Cancer Nursing | 2001
Frances Kam Yuet Wong; Wai Man Lee; Esther Mok
Caring for dying patients is an essential and major aspect of nursing care. However, previous studies have revealed that nurses felt uncomfortable and inadequate in dealing with the dying patients and their families. This study reports the effectiveness of a problem-based learning approach in death education among a group of registered nurses in Hong Kong. Three problems, with three segmented scenarios related to cancer nursing, were used. Students went through the problem-based learning process and documented their learning throughout the course in journals. A total of 72 sets of journals were collected and analyzed.

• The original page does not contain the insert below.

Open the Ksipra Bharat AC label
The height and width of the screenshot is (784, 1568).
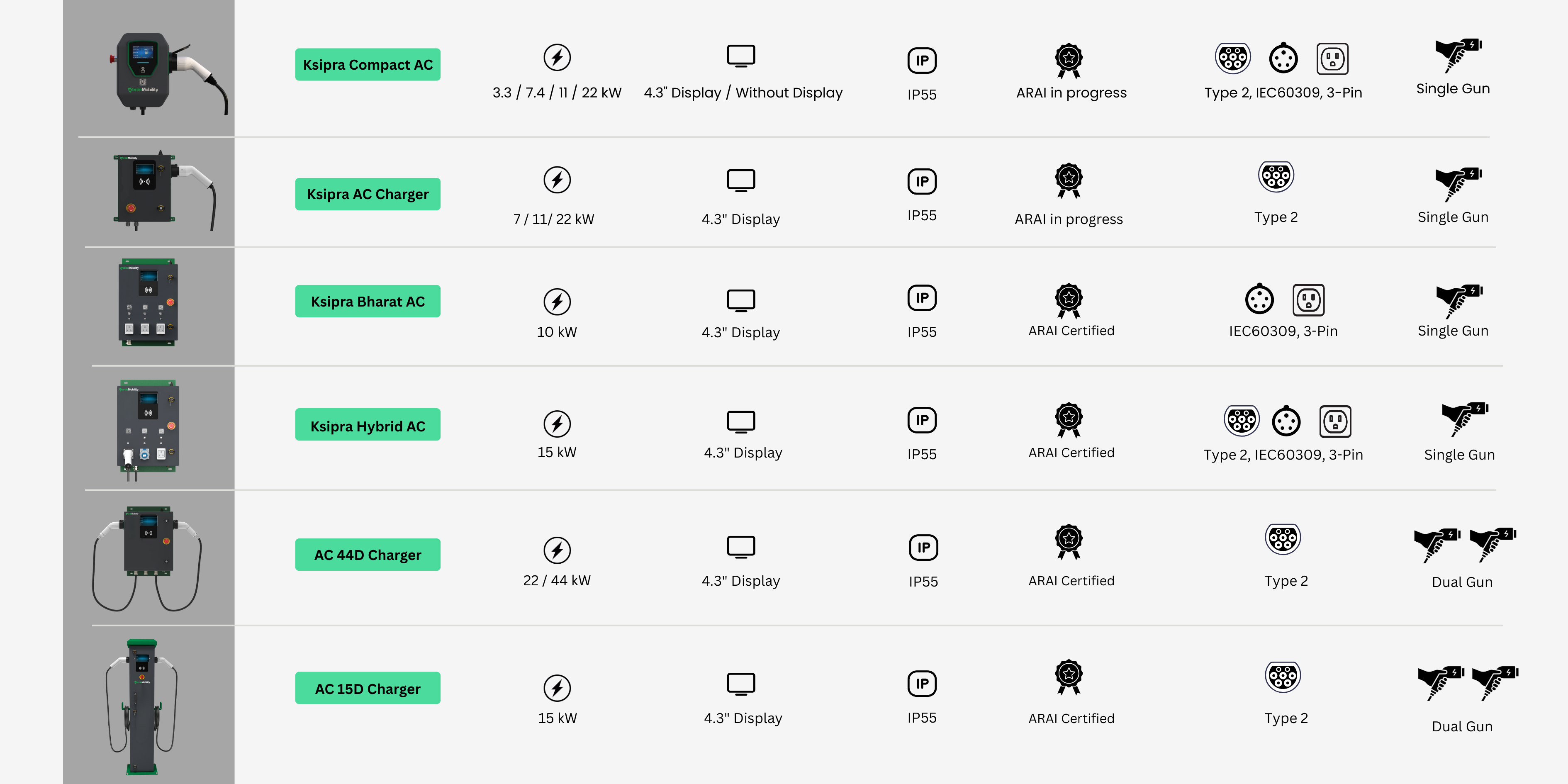pos(368,301)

The strategies of within case and cross-case analysis were employed. The within case analysis explored the learning development of students for each problem. The cross-case analysis compared and contrasted findings of the within case analysis. Three themes have been derived from the findings. They were: nurses acknowledging their emotions in facing death and dying, a need for the nurses to be better equipped in communication and counseling, and a holistic and family-centered approach to care. This study provides evidence showing that problem-based learning is an effective strategy to enhance nurses’ self-awareness of death and dying issues, and to stimulate nurses to formulate a plan that addresses the physical, psychological, and social aspects of care. Findings also reveal that nurses need to take into account the particular reactions of death and dying in the Chinese culture when planning care.